Excerpt to read:
Trump on path to acquittal despite stunning
evidence
Rand Paul engineered a strategy that put all but six
GOP senators on the record saying former President Donald Trump’s impeachment
trial is unconstitutional.
By ANDREW
DESIDERIO, BURGESS EVERETT and MARIANNE LEVINE
02/10/2021
09:57 PM EST
Updated:
02/11/2021 12:14 AM EST
https://www.politico.com/news/2021/02/10/trump-acquittal-despite-stunning-evidence-468540
Rand Paul
engineered a strategy that put all but six GOP senators on the record saying
former President Donald Trump’s impeachment trial is unconstitutional. And even
after visceral new footage of the Jan. 6 insurrection rattled fellow
Republicans, he’s feeling pretty good about Trump’s whip count.
“There will
be at least 44. Or more. I think we might get one or two back on acquittal,”
Paul (R-Ky.) said in an interview. “Everybody objects to that violence.
Everybody is horrified by that violence. But the question is: Did the president
incite that?”

Data listing:
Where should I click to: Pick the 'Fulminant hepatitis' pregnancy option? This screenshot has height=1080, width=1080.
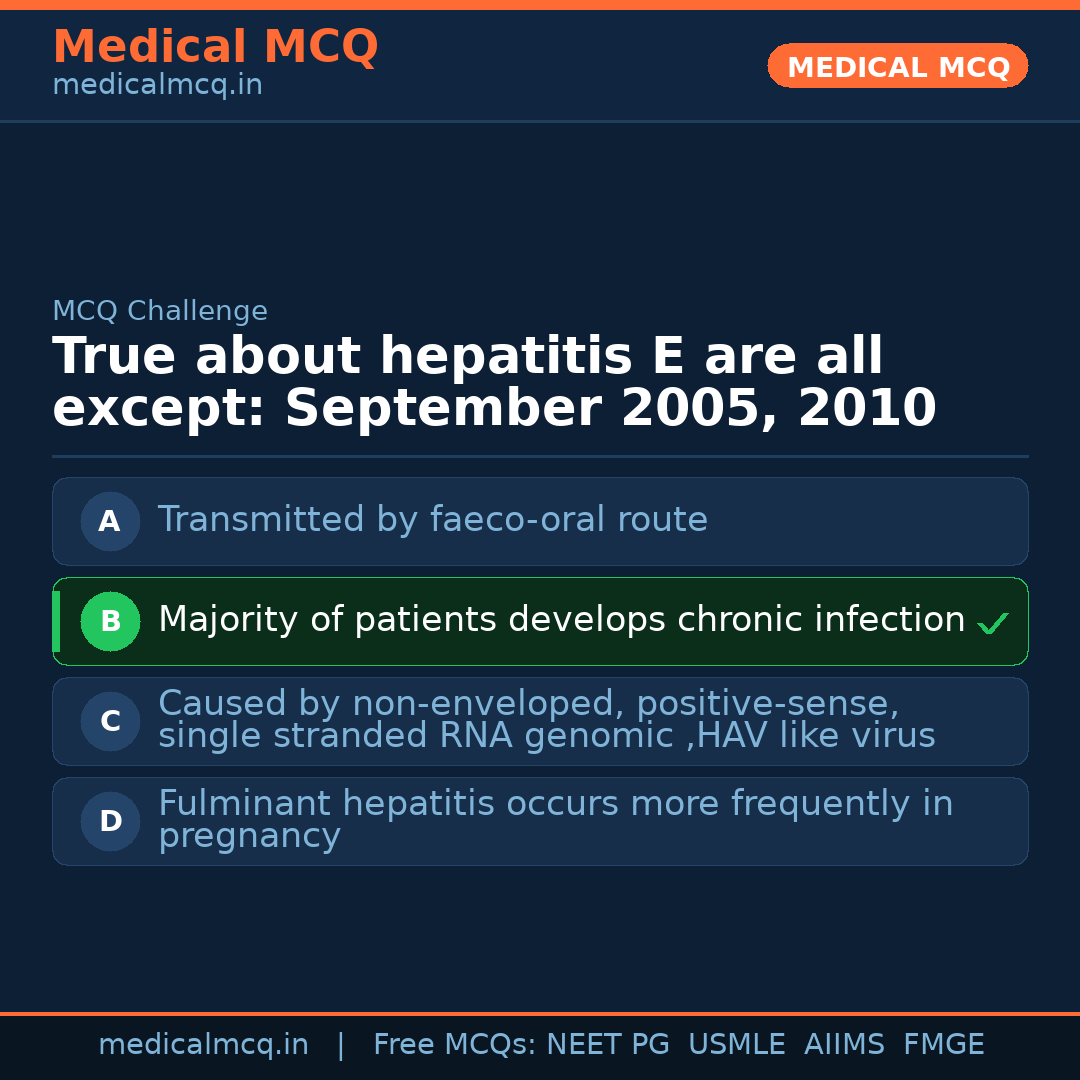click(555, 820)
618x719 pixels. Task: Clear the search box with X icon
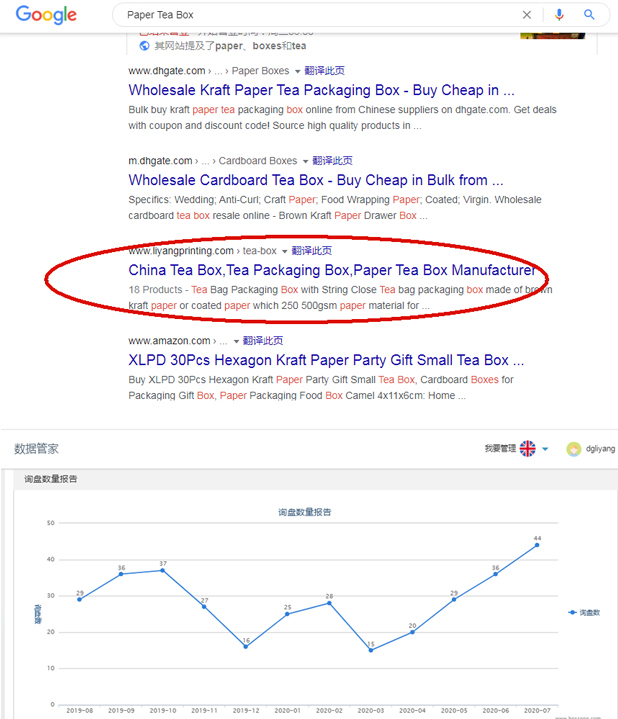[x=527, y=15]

---

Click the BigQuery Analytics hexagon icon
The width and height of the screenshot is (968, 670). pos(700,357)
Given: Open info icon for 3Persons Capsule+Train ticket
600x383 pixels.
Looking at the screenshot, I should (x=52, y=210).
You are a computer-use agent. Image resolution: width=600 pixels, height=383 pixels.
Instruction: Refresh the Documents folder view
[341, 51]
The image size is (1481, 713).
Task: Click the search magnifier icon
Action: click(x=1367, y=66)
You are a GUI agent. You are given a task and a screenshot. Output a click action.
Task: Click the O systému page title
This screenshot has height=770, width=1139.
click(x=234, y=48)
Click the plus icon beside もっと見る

==

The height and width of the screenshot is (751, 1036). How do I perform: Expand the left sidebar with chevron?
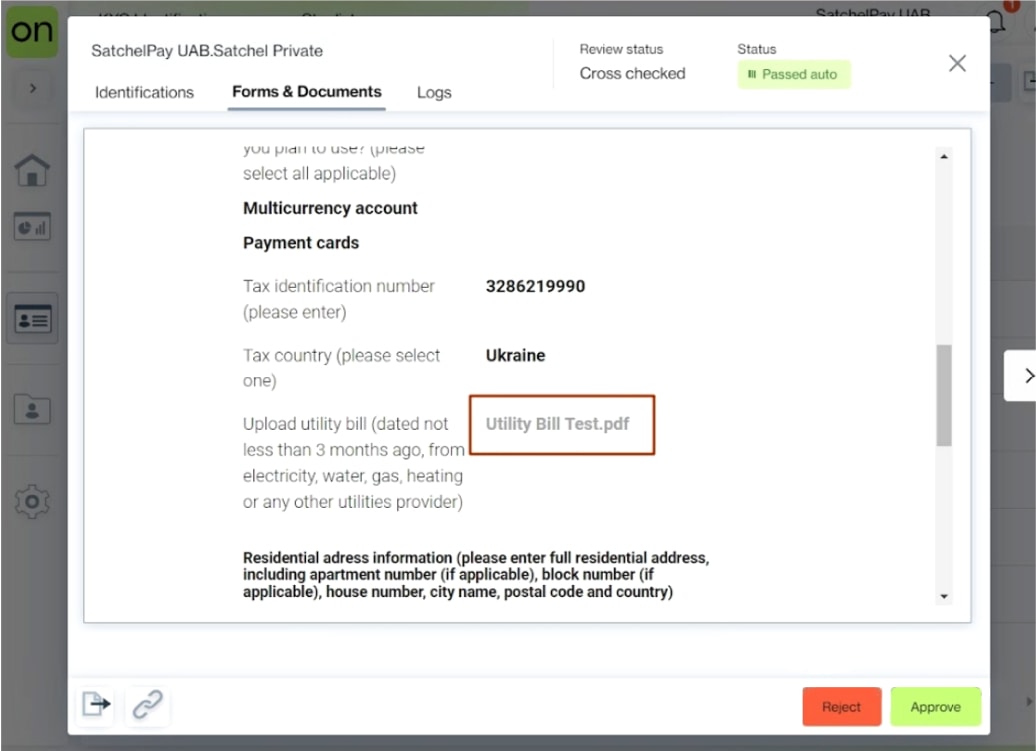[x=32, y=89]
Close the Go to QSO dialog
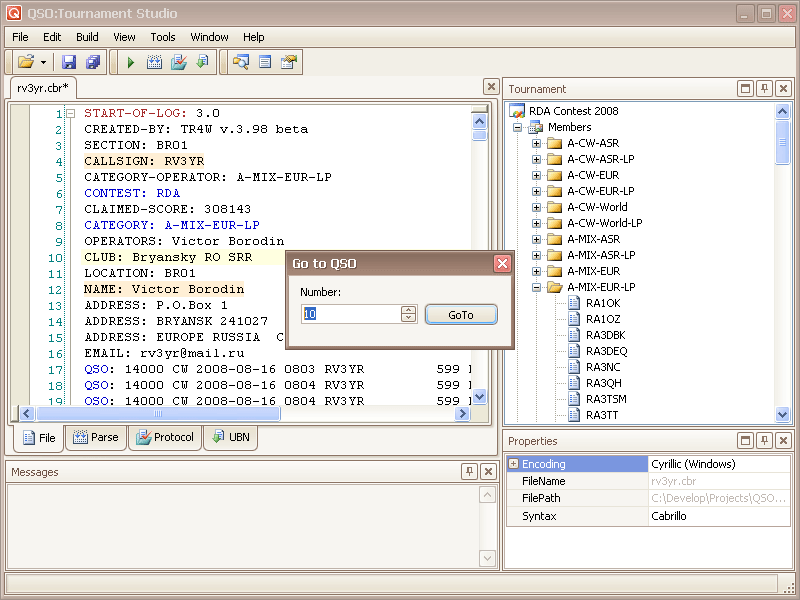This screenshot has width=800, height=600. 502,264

Required work: Return the news article about Trump's impeachment trial from the top of this page, word for word and in full.

Exercise answer:
Trump on path to acquittal despite stunning
evidence
Rand Paul engineered a strategy that put all but six
GOP senators on the record saying former President Donald Trump’s impeachment
trial is unconstitutional.
By ANDREW
DESIDERIO, BURGESS EVERETT and MARIANNE LEVINE
02/10/2021
09:57 PM EST
Updated:
02/11/2021 12:14 AM EST
https://www.politico.com/news/2021/02/10/trump-acquittal-despite-stunning-evidence-468540
Rand Paul
engineered a strategy that put all but six GOP senators on the record saying
former President Donald Trump’s impeachment trial is unconstitutional. And even
after visceral new footage of the Jan. 6 insurrection rattled fellow
Republicans, he’s feeling pretty good about Trump’s whip count.
“There will
be at least 44. Or more. I think we might get one or two back on acquittal,”
Paul (R-Ky.) said in an interview. “Everybody objects to that violence.
Everybody is horrified by that violence. But the question is: Did the president
incite that?”